■ Work to complete:
Return each of the items below word for word, keeping every line unchanged.

■ Data provided:
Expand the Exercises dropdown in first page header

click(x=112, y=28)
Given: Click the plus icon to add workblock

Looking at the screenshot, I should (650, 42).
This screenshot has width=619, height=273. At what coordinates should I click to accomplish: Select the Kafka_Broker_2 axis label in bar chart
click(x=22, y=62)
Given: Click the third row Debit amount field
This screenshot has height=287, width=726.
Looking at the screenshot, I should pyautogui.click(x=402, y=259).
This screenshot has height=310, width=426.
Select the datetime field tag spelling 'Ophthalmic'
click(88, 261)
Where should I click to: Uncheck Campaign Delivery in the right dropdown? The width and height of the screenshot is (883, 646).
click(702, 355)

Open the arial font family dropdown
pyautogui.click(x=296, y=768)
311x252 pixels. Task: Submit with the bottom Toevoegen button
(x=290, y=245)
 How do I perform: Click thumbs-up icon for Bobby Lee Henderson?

■ Solution to this exercise:
Expand the Exercises dropdown in first page header

click(x=112, y=28)
Given: Click the plus icon to add workblock

Looking at the screenshot, I should (650, 42).
This screenshot has width=619, height=273. At what coordinates should I click to accomplish: Select the Kafka_Broker_2 axis label in bar chart
click(x=22, y=62)
Given: Click the third row Debit amount field
This screenshot has height=287, width=726.
Looking at the screenshot, I should pyautogui.click(x=402, y=259).
This screenshot has height=310, width=426.
Select the datetime field tag spelling 'Ophthalmic'
click(88, 261)
Where should I click to: Uncheck Campaign Delivery in the right dropdown? The width and height of the screenshot is (883, 646).
click(702, 355)

Open the arial font family dropdown
pyautogui.click(x=296, y=768)
311x252 pixels. Task: Submit with the bottom Toevoegen button
(x=290, y=245)
 How do I perform: Click thumbs-up icon for Bobby Lee Henderson?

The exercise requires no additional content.